提示文において、語り手は涼しくなったら夫と一緒にどこへ何を買いに行こうと言いましたか。

> **提示文**
::::::::::

今は電車すらひとりで乗れるかはわからないけれど、暑い中どれくらい外にいれるかわからないけど、涼しくなったねと話せるまでわたしがここにいる約束なんて無責任なことをいうことをしてはいけないこともわかっていたけど

それでも言いたかった。

「涼しくなったら、一緒に合羽橋にラーメンのどんぶりを買いに行こうね」と。

夫は「ラーメンのどんぶり…」と言いながら号泣するわたしをびっくりした目で見て「え?何?ラーメン?」と掴めないままハグをしてくれたけど
わたしは言葉にならずにその漫画家さんのブログを見せて嗚咽し続けた。

夫は「去年から話してたものね、もう少し活動できる暑さになったらラーメンのどんぶりを買いに行こうね」とびっくりするほど早く飲み込み、理解をしてくれた。

適応障害になってからわたしから、夫と明日以降の約束をしたのははじめてだった。

::::::::::

> **提供資料**
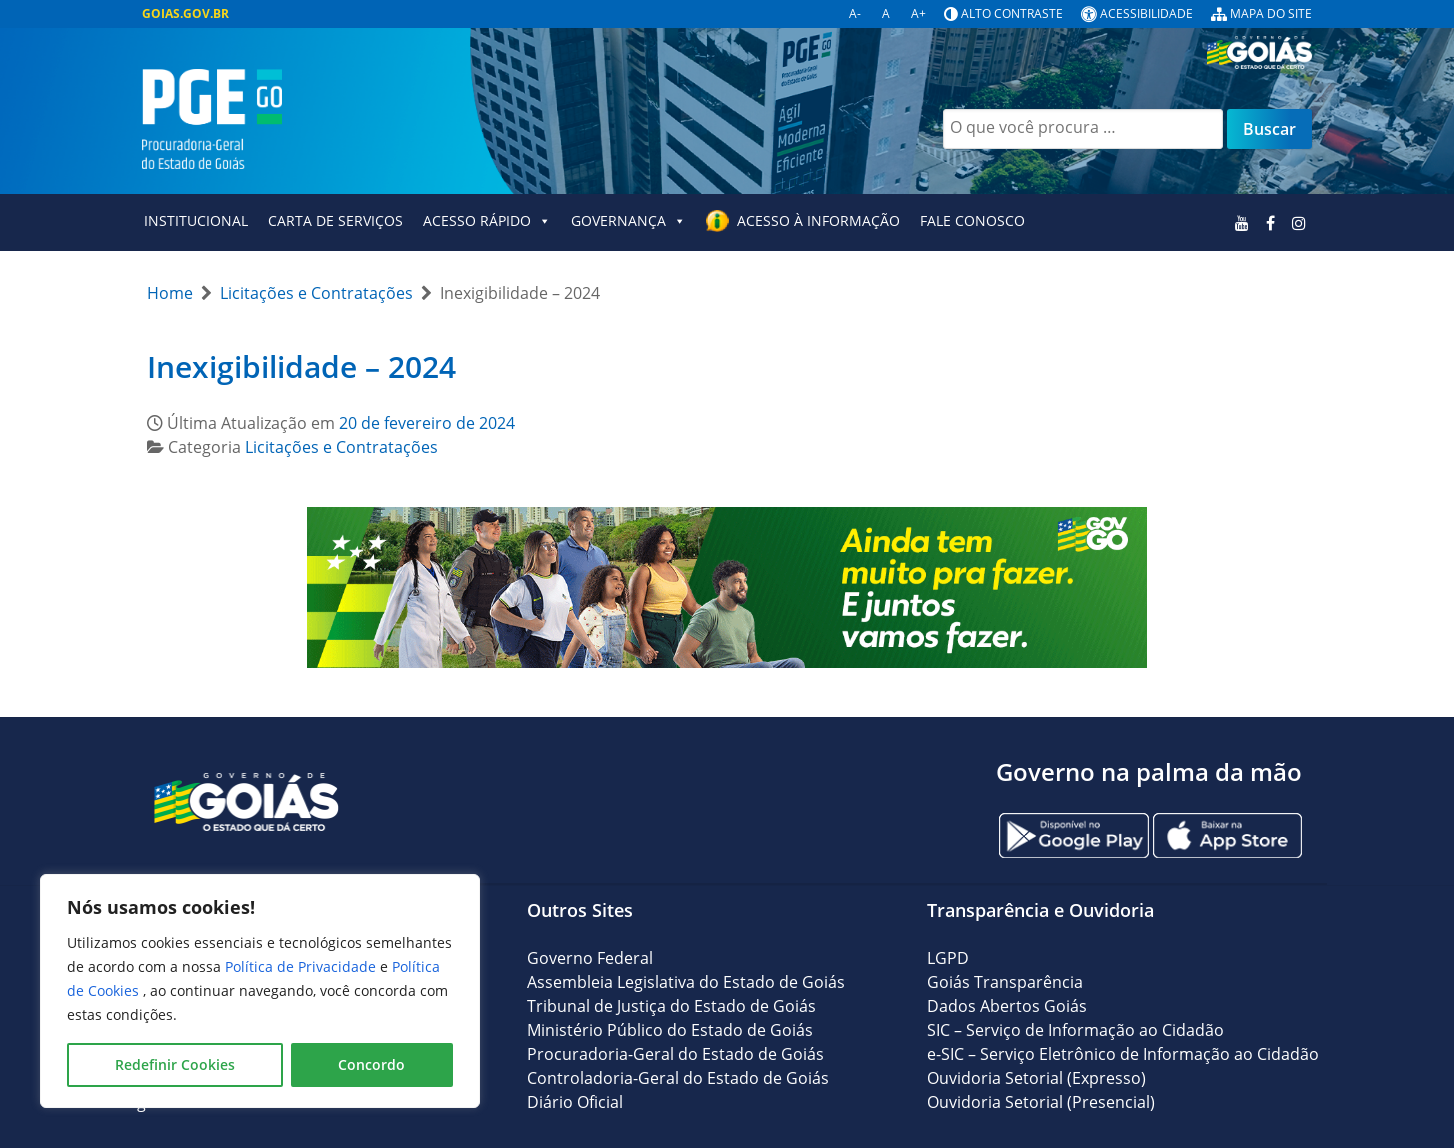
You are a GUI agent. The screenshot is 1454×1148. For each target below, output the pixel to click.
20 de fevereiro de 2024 (427, 423)
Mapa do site (1271, 13)
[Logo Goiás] (1267, 47)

::::::::::

> **解答**
合羽橋へラーメンのどんぶりを買いに行こうと言いました。